[Consignas del ejercicio]:
**a)** Transcribe una parte del texto sobre las mujeres de Marines: empieza en las palabras que contienen "A LAS MANOS" y termina después de "y trasplantaron vidas.".
**b)** Prolonga el texto sobre las mujeres de Marines a partir de donde termina.

━━━━━ Fragmento del documento

A LAS MANOS QUE NOS MECIERON

Texto: Emma Romero Celda

Somos hijas, nietas, bisnietas… de un Pueblo Viejo enraizado en sus madres tierra. Madres con rebosantes manos de amor que plantaron, cultivaron y trasplantaron vidas. 

Marines, pueblo de lazos tejidos durante siglos de entrelazadas manos femeninas, avanza en un tiempo incierto, con la necesidad de reparar, volver y reencontrarse. Reencontrarse y reencontrarlas a ellas, en sus relatos silenciados. 

Mujeres sigilosas, laboriosas y generosas. Inteligentes, fuertes y valientes; cuidaron y cuidan de nuestros pasos. 

Las que, como la tía Concha “la Chiquina”, asistieron a las parideras con su sabiduría, iniciaron una cadena humana de interdependencia, que trenzó todos los ámbitos de una existencia con un fuerte sentido de comunidad. 

Las que amamantaron y fueron madres nodrizas por pura generosidad, forjaron vínculos que trascendieron los propios lazos de sangre.

 Las que criaron y cuidaron: madres, hermanas, vecinas y amigas, conformaron una gran red de apoyo, solidaridad y calidez que personificó la tía Amalia, ofreciendo cobijo a la canalla arriba de su horno. 

Las que trabajaron en el hogar y sostenían la economía doméstica: lavar en el lavadero, en Rama, o en “L’ Azut” (azud); tender, cocinar, ir a la huerta, cargar leña, planchar, limpiar, remendar, coser, bordar, “hacer fascar”… una lista interminable de árduas tareas sin opción de procrastinar. 

Las que faenaron, también fuera, cogiendo olivas y “garrofas”: en la Masía del Espinar, en la Masía de la Torre, en el Mas de Moya o en la Masía de la Maymona. Allí mismo pernoctaban y pasaban entre ocho y quince días, delegando sus imprescindibles quehaceres domésticos en otras. 

Las que cantaron, bailaron, contaron historias y mimaron costumbres, transmitieron así el calor de una llama identitaria que hoy avivan las nuevas generaciones.

━━━━━━━━━━
━━━━━ Entradas mostradas

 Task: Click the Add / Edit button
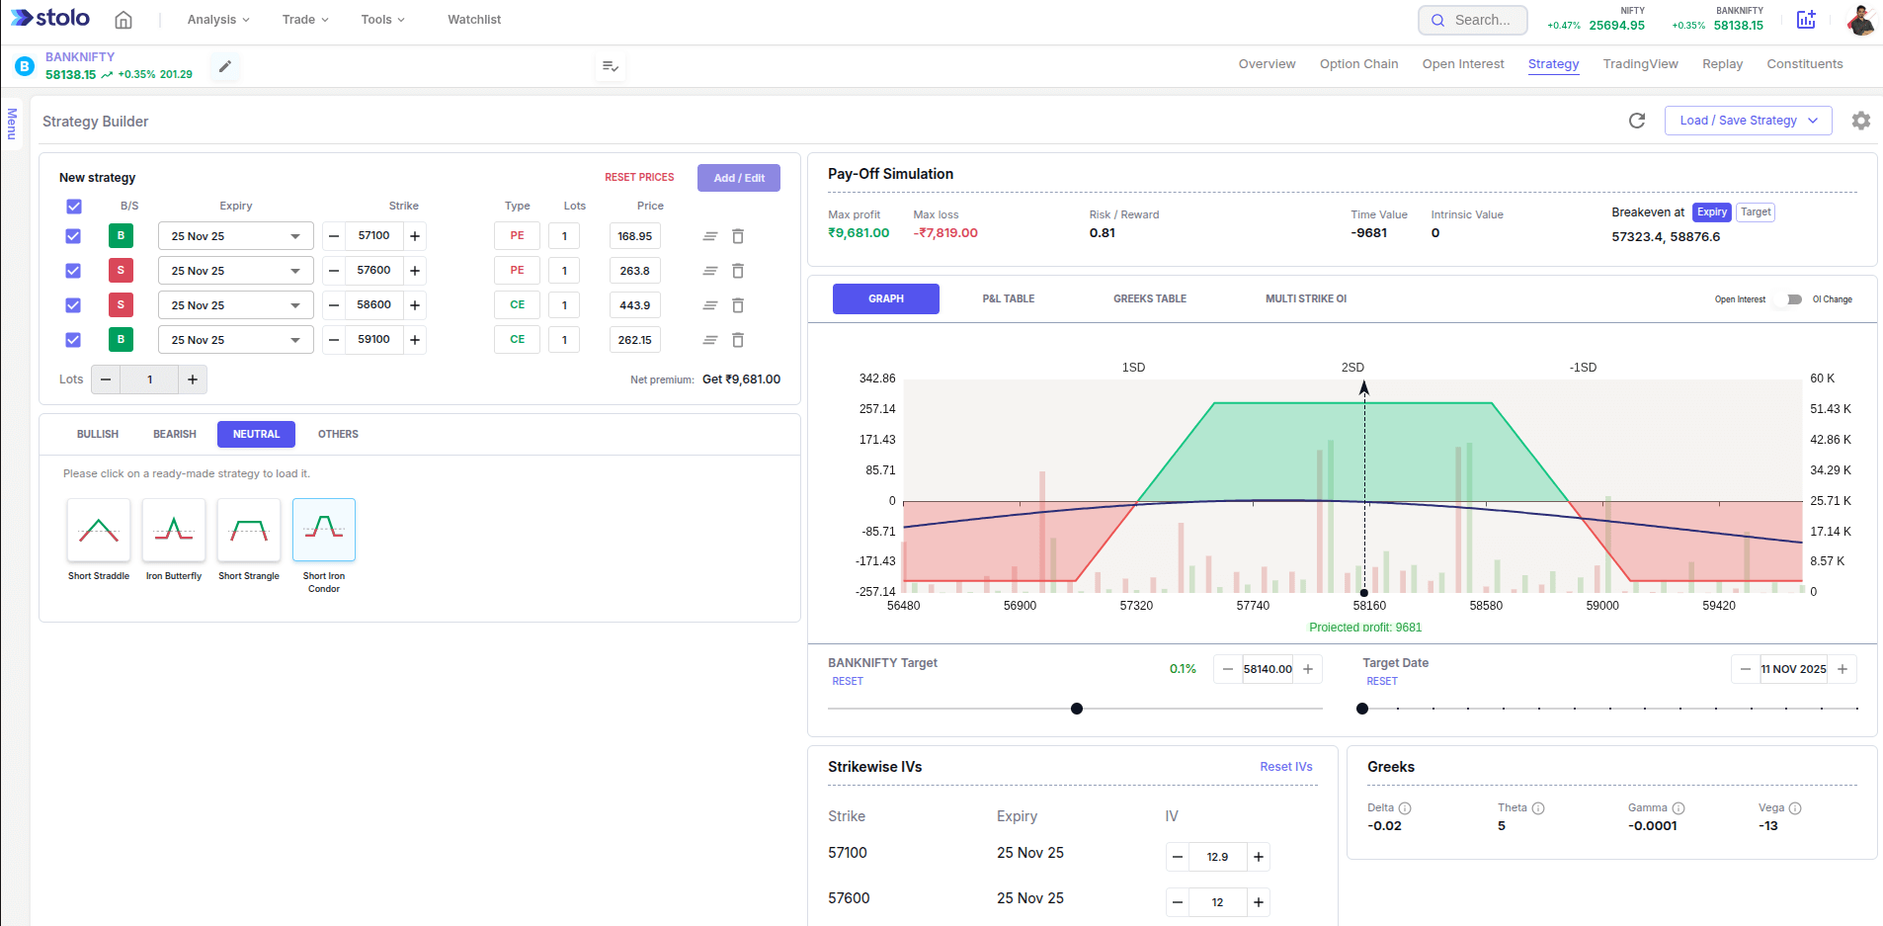[738, 178]
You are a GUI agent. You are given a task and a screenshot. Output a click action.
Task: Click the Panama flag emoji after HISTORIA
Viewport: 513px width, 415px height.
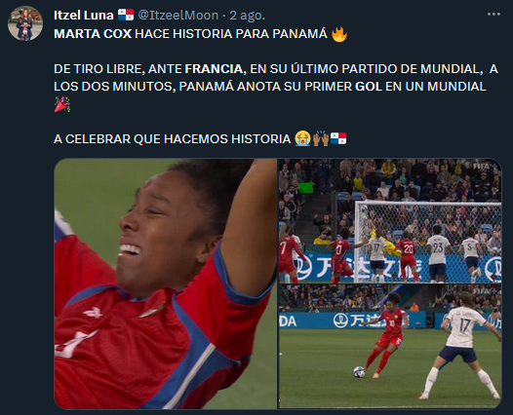(x=338, y=138)
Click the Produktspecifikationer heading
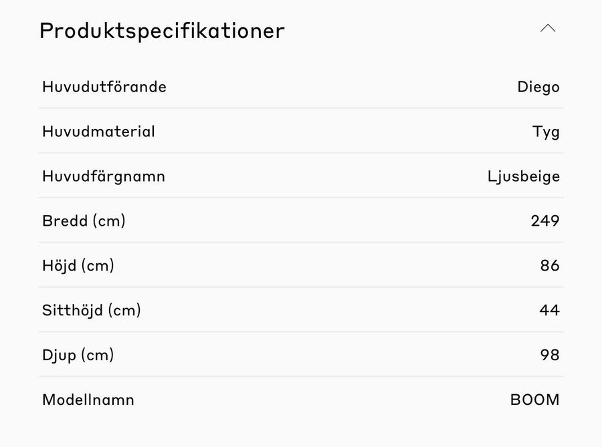 pyautogui.click(x=162, y=31)
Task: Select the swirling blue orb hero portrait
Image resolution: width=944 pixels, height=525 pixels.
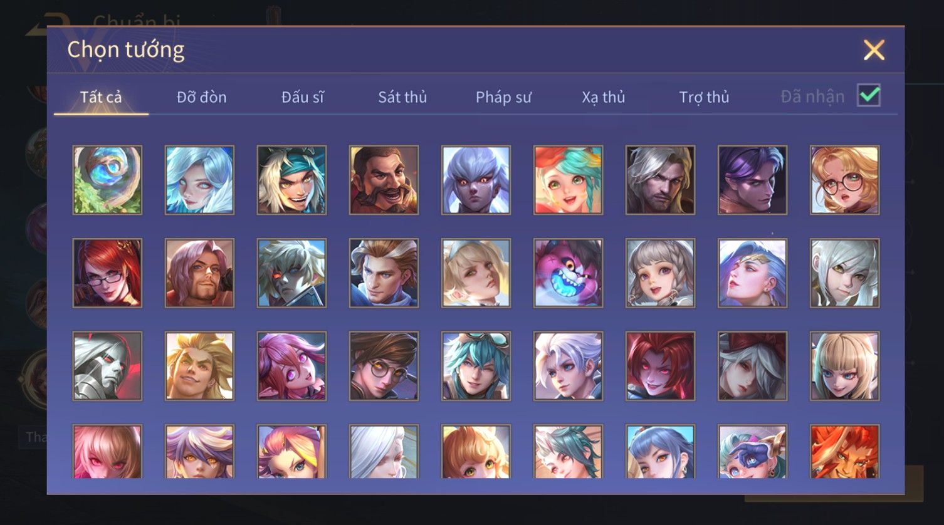Action: [107, 180]
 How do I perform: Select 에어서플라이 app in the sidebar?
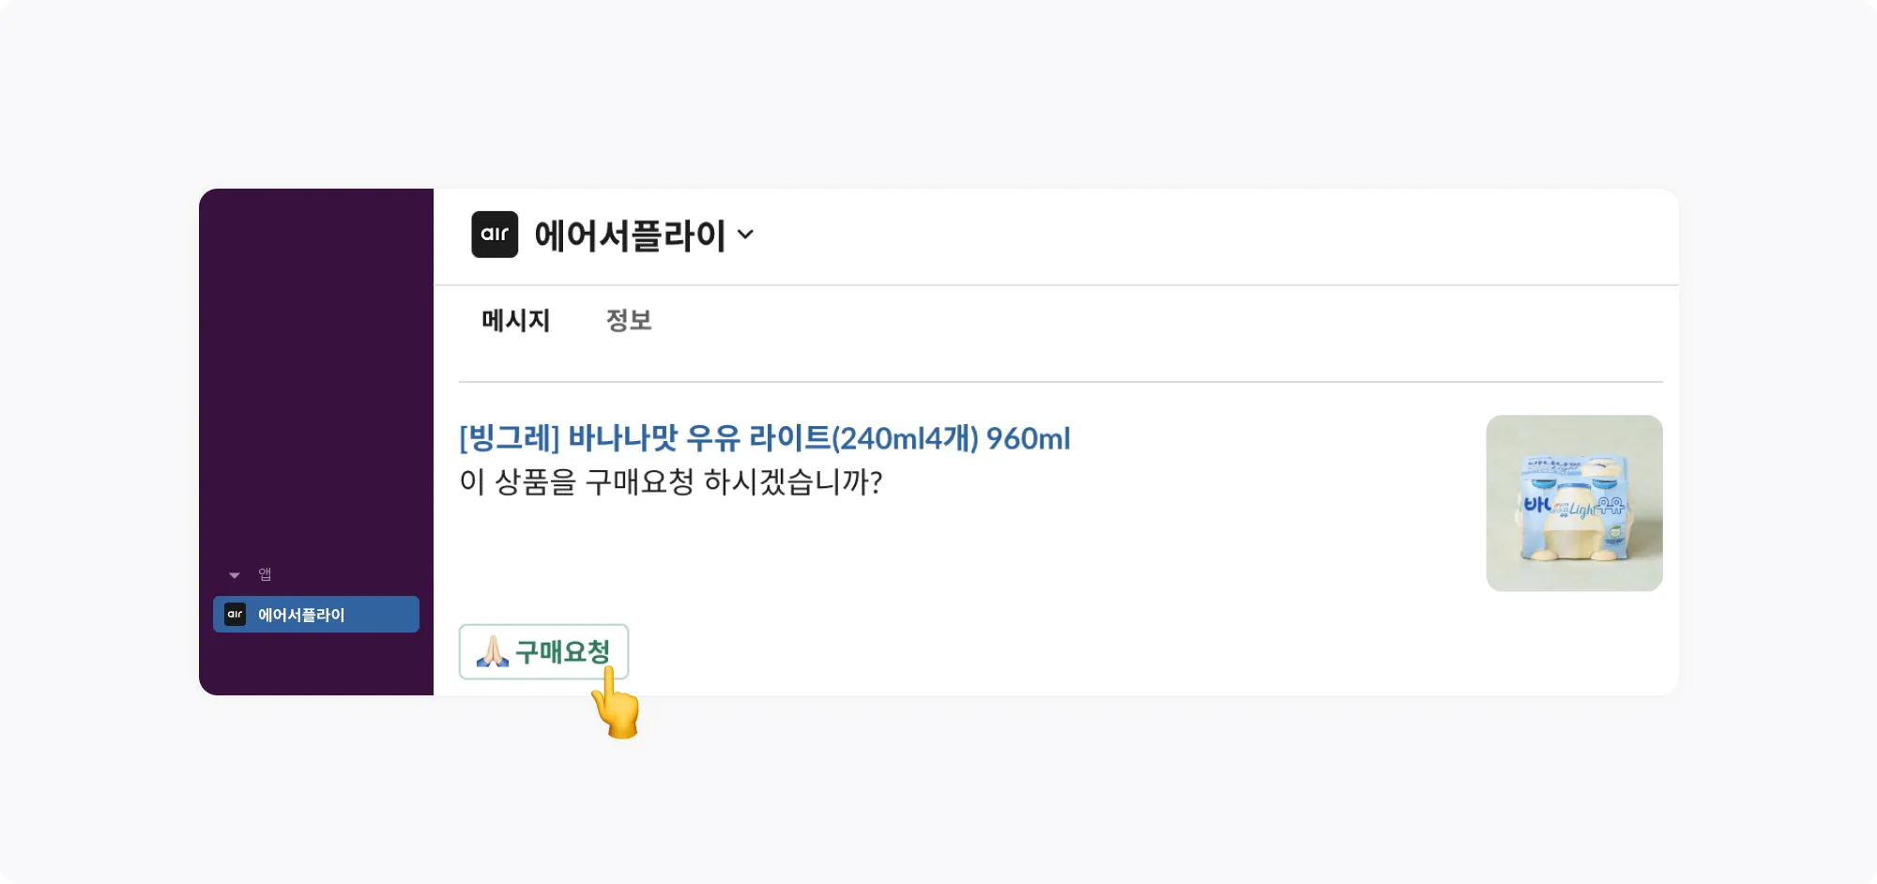coord(316,615)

━━━━━━━━━━

[Resultados del ejercicio]:
**a)**
A LAS MANOS QUE NOS MECIERON

Texto: Emma Romero Celda

Somos hijas, nietas, bisnietas… de un Pueblo Viejo enraizado en sus madres tierra. Madres con rebosantes manos de amor que plantaron, cultivaron y trasplantaron vidas.

**b)**
Las que ayudaron a poner punto y final a tantas historias, dignificando la partida de quienes se marcharon del mundo y de los familiares que permanecieron en él. Aquella “mesica” de la tía Petra “la Carlicas” soportó pesos y pesares de vivos y muertos. Amortajaba a los difuntos con sumo cuidado y respeto, cargando con su “mesica” de camino al cementerio para reposar el féretro cuando las fuerzas de los hombres empezaban a flaquear. 

Las que fueron por las que somos, ahora con voz, podemos alzarla por ellas y nombrarlas. Las invisibilizadas que existieron y cimentaron las obras de ellos, colosales o minimalistas, pero visibles. 

Como en este fragmento de Tierra de Mujeres de María Sánchez, escritora del feminismo rural: …no se ve porque tardamos en aprender a mirar, en reposar la vista y el tacto en los márgenes, en caer en la cuenta de que tras los marquitos que cuelgan en las casas de nuestras abuelas y nuestras madres hay una belleza incómoda, un dolor, una historia, una genealogía latente, pendiente de que la rescatemos y la hagamos nuestra. Una genealogía a la que pertenecer y en la que reconocerse. 

Marines, trabajador y humilde, de baja cuna, recordará y honrará las curtidas manos de quienes las mecieron.